In 1970, Galati created the Luther King Choir (Coro Luther King) in São Paulo, whose performances highlight cultures that have contributed to the formation of Brazil. The repertoire and sound of the performances conducted by Lutero influenced many choirs in Brazil and led the Luther King Choir to perform in several countries, such as Italy, France, Germany, Cuba, Angola and Tunisia. After spending a season in Buenos Aires, where he completed his orchestral conducting studies at the Torquato di Tella Conservatory, Lutero returned to São Paulo, where he led and coordinated orchestras, concerts and choral music departments at different institutions.

He lived in Africa from 1978 to 1984, where he conducted research into traditional music for UNESCO. In the last year of his visit, he founded the Tchova Xita Dima Cultural Association (Associação Cultural Tchova Xita Dima) in Maputo with a group of intellectuals, university students and journalists in order to promote art in the areas of music and theater. Also in Mozambique, he founded the National School of Music (Escola Nacional de Música), where he taught conducting and composition, produced the first series of traditional African music programs on Radio Mozambique and published the Cancioneiro Infantil Moçambicano.
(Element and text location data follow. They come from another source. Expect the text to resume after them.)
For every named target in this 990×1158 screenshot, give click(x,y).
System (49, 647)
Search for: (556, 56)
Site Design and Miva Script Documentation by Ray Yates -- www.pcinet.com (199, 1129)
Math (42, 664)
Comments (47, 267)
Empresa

After 1985, he deepened his musical studies in Europe, where he met important conductors and composers, such as the Italian Luigi Nono. In 1987, he founded the Cantosospeso Association (Associação Cantosospeso) in Milan, aimed at spreading choral practice as an exercise in coexistence and an opportunity to bring people closer to music. In 2012, he was awarded the prize for best choral ensemble by the São Paulo Association of Art Critics (Associação Paulista de Críticos de Arte - APCA). In 2015, he worked as artistic director of the Luther King Choir in the concert I Have a Dream, held in honor of the American Baptist pastor Martin Luther King at the Afro Brasil Museum. From 2013 to 2016, Lutero acted as artistic director of the Mário de Andrade Choir of São Paulo (Coral Paulistano Mário de Andrade) and became president of the Brazilian Association of Choir Conductors (Associação Brasileira de Regentes de Coros).

He worked with Lella Cuberli, Luciana Serra, Celine Imbert, Gilberto Gil, Naná Vasconcelos, Inezita Barroso, Sérgio Ricardo, Cristovão Bastos, Zizi Possi, Marilia Medalha, Tito Martino, Fabiana Cozza, Ivan Vilela, Djalma Correa, Mauro Pagani, Miriam Makeba, Angélique Kidjo, Liz McComb, Dino Salluzzi and Mouna Amari.

In 2020, Martinho Lutero died from complications of COVID-19, a disease caused by the coronavirus.

== Publications ==

- Do gesto à gestão: um diálogo sobre maestros e liderança - co-authored by Rita Fucci Amato and with a foreword by conductor Isaac Karabtchevsky;
- Cantosospeso: storia di un coro diverso;
- Vamos cantar, crianças: Cancioneiro Infantil Moçambicano;
- A música tradicional de Moçambique.

== Recognition ==

=== Awards ===

- André Segovia Prize for conducting in Santiago de Compostela, Spain (1988);
- Luther King Choir - APCA Award for best choir in the city of São Paulo (2012).

=== Honors ===

- Musical Personality of the Year - Maputo, Mozambique (1989);
- Commendation of San Luigi IX - Vatican City (1990);
- Benemerenza Civica - Milan, Italy (2002);
- Title of Citizen of São Paulo (2010).